Reports of Bahrain Police Deaths Mark Urgent Need for Political Solutions
Washington D.C. – Human Rights First today expressed concern over Bahrain government reports that three policemen have been killed in explosions today. The ongoing occurrence of violence in the country underlines the urgent need to find a solution to Bahrain's political unrest.
"The news that several more policemen were killed today is tragic for Bahrain and for those trying to bring about a peaceful end to the country's instability," said Human Rights First's Brian Dooley. "Violent protests will not achieve the wholesale change that Bahrain urgently needs."
Prior to today's news the Bahrain government had reported ten police casualties over the last three years, with over 2,500 injured as a result of the political unrest which continues in the small island kingdom. Dozens of civilians have also been killed since large peaceful protests urging political reform broke out in early 2011.
While most demonstrations in Bahrain continue to be peaceful, violent protests are increasingly common. Peaceful opposition leaders jailed during the 2011 protests remain in prison, and Bahrain continues to jail those peacefully expressing their views including those who criticize the ruling monarchy on Twitter.
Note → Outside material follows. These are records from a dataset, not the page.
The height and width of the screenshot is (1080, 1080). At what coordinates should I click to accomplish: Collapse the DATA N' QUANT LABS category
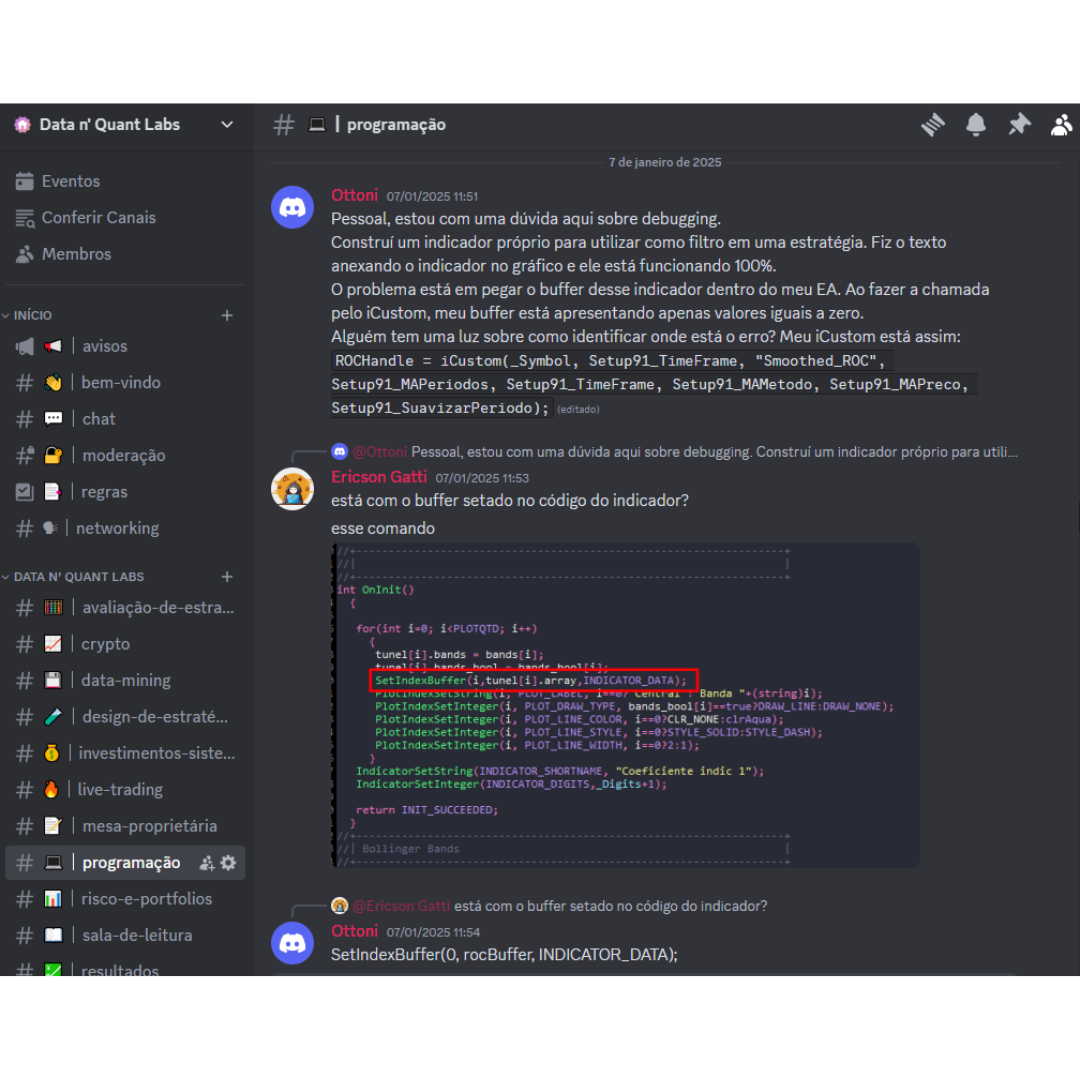(78, 577)
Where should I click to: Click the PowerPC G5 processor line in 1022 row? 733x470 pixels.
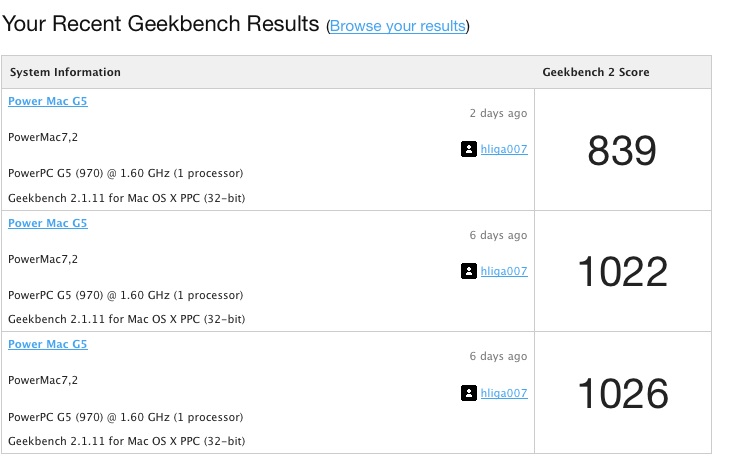(126, 295)
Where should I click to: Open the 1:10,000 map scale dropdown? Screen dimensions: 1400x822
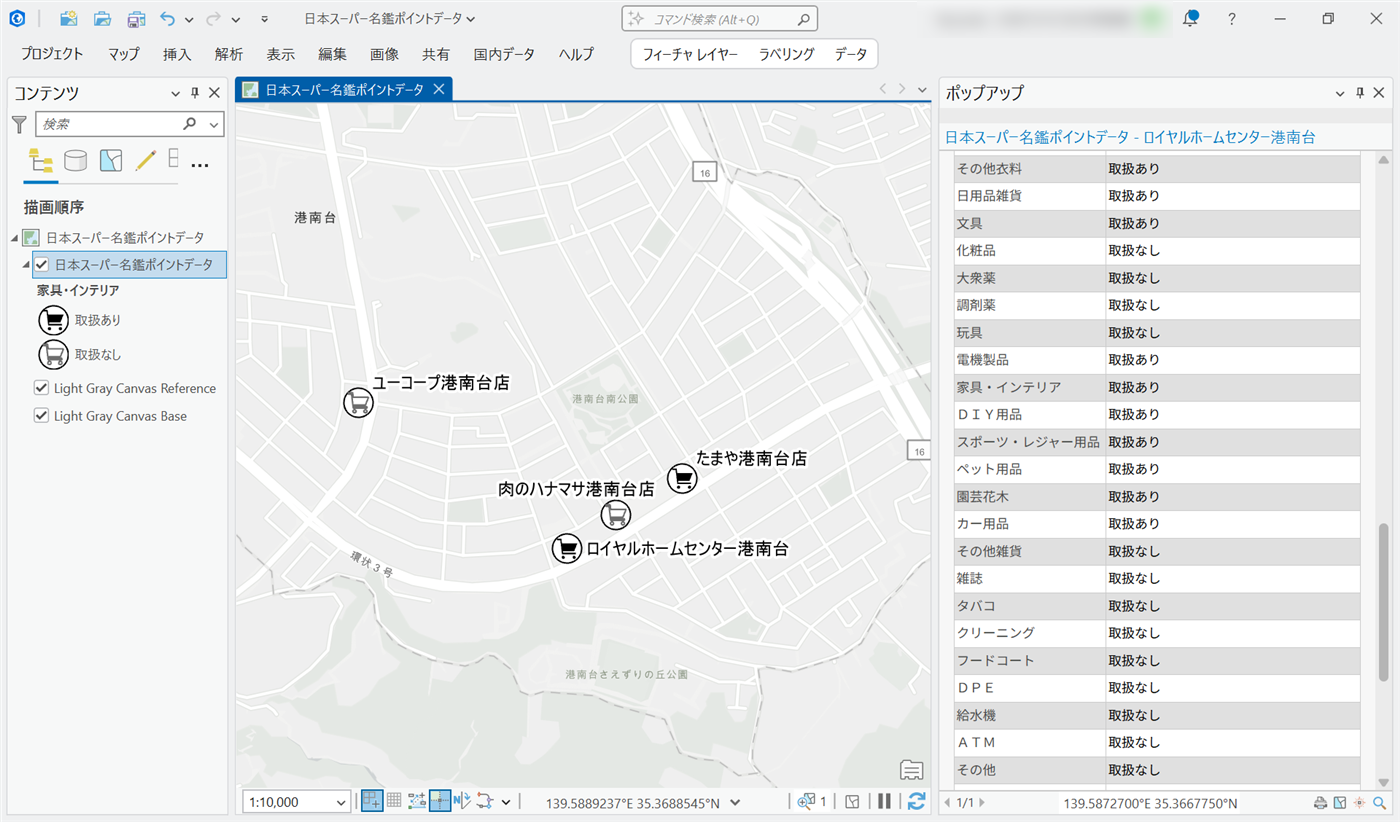click(x=342, y=802)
Leading human rights defenders are harassed or jailed, and independent international human rights organizations, including Human Rights First, are refused entry to the country.
"Bahrain, which is home of the U.S. Fifth Fleet, needs to find a way out of this cycle of escalating protest and repression if it is to end its political crisis and avoid more casualties,” said Dooley. “A real political solution should involve freeing political prisoners and civil society leaders who are still in jail. An inclusive political settlement should start immediately."
The U.S. State Department noted in its country report on Bahrain issued last week that, "The most serious human rights problems included citizens’ inability to change their government peacefully; arrest and detention of protesters on vague charges, in some cases leading to their torture in detention; and lack of due process in trials of political and human rights activists, medical personnel, teachers, and students, with some trials resulting in harsh sentences."